I only wanted to bed you.” And still did with great urgency, his lust for Laoghaire like a banked fire that refused to die.

“On that night I discovered there is only one lady at Castle Airlie who tempts me.”

Still appearing dubious, Laoghaire folded her arms over her chest. “If that is true, why did ye mutter in yer sleep that ye were greatly tempted?”

“I spoke falsely.”

“To me?”

“To her,” Galen made haste to clarify. “I did not know how to reject Melisande without giving offense. She has suffered greatly on my account. Because I did not wish for her to suffer even more, I told her that I was tempted by the offer as a way to soften the blow.”

Eyeing him thoughtfully, Laoghaire took a moment to ponder his account of that regrettable night.

Worried that she was still unconvinced, Galen doggedly held her gaze, hoping that by dint of sheer will he could persuade her to believe him.

“I pray thee, Laoghaire. Do not throw away what we shared in the grotto because of an interlude that never came to pass. I desire but one woman and that is you. Only you,” he repeated, keen to emphasize the point.

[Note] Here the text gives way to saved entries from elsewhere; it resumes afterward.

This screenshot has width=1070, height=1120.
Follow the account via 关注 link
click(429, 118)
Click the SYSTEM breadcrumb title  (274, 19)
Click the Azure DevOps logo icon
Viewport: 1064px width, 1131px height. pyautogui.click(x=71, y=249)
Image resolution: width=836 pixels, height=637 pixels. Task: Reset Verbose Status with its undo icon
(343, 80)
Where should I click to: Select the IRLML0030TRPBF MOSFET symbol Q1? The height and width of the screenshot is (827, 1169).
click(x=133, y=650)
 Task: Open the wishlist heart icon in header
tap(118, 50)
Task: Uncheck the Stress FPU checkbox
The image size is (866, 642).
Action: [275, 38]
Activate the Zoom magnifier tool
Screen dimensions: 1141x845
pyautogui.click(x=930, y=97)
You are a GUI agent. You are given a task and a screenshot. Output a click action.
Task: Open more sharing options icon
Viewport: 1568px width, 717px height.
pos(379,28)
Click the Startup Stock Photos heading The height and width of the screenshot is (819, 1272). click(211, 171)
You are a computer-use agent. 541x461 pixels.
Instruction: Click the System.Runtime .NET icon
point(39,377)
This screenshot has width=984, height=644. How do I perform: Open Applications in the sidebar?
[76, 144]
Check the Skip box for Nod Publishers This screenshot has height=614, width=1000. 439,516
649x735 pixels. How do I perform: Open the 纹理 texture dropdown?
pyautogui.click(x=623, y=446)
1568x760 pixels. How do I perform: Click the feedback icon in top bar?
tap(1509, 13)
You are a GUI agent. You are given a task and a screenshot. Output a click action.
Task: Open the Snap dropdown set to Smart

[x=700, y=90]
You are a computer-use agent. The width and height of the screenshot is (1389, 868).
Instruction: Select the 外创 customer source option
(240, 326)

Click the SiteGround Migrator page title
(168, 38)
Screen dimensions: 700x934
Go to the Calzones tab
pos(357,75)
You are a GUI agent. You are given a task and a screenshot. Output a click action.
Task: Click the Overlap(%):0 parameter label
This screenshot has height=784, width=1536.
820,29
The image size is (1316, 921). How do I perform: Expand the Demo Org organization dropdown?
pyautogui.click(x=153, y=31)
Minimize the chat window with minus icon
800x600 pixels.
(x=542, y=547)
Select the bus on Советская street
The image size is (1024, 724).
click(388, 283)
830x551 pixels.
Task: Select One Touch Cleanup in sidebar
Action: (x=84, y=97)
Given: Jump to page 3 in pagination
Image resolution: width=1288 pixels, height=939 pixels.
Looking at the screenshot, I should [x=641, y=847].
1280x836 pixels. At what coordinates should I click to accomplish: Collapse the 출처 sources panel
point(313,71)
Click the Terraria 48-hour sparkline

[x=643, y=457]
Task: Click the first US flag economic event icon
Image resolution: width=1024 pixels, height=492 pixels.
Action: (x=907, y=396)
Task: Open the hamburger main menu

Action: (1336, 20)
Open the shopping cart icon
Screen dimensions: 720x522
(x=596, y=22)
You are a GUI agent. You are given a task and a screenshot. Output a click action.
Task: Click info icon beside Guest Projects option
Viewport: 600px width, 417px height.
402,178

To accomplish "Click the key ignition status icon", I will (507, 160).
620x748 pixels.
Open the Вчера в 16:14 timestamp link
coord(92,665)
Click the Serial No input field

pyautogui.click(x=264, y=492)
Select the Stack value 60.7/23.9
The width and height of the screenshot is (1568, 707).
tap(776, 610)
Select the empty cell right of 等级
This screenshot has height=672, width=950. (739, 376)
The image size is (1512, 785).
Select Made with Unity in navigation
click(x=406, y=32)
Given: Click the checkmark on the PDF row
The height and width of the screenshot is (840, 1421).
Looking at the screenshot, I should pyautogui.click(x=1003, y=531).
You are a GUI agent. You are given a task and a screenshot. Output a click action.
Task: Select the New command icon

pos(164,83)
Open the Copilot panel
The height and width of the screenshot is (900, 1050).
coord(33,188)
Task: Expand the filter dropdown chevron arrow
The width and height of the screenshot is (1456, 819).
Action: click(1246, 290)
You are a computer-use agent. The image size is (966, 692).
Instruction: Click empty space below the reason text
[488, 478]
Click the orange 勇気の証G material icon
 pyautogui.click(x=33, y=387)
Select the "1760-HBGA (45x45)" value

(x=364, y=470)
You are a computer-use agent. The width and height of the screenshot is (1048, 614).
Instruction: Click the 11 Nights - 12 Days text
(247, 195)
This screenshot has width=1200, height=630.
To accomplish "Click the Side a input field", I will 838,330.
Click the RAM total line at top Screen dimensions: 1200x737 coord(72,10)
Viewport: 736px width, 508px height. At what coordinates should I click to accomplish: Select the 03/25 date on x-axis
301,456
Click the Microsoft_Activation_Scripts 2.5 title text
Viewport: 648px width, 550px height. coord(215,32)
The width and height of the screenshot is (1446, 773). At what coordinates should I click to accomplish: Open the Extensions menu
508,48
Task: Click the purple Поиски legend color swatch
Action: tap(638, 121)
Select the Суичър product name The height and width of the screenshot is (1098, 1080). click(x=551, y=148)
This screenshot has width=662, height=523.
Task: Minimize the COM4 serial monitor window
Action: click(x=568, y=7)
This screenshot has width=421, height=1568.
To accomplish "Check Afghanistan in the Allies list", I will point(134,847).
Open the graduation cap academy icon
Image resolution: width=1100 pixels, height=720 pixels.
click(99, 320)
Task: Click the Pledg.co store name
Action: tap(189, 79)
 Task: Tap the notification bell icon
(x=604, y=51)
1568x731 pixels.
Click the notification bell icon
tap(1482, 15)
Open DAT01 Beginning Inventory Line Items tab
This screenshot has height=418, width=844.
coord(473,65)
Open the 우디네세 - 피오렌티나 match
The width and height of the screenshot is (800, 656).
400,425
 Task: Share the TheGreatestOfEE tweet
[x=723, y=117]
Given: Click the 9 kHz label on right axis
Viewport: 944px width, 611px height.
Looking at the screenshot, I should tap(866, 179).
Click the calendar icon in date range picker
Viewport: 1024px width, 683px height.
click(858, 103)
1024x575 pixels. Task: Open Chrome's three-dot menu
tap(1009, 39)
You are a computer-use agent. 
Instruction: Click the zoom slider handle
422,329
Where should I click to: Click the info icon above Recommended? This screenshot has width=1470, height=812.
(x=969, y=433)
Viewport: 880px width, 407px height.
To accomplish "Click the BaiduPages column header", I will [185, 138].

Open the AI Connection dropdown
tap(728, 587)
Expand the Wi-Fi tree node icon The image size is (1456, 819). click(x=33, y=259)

To his great relief, the harsh lines on Laoghaire’s face began to soften.

By the grace of God! The ice is finally beginning to melt.

Determined to regain Laoghaire’s trust and affection, Galen said, “Whilst I am attending the king’s war council at Castle Balloch, I will do all in my power to find a suitable husband for Melisande.”

“Ye would . . . ye would do this for me?” Laoghaire asked somewhat hesitantly.

“I am not blind to the fact that it aggrieves you to have Melisande living at Castle Airlie.”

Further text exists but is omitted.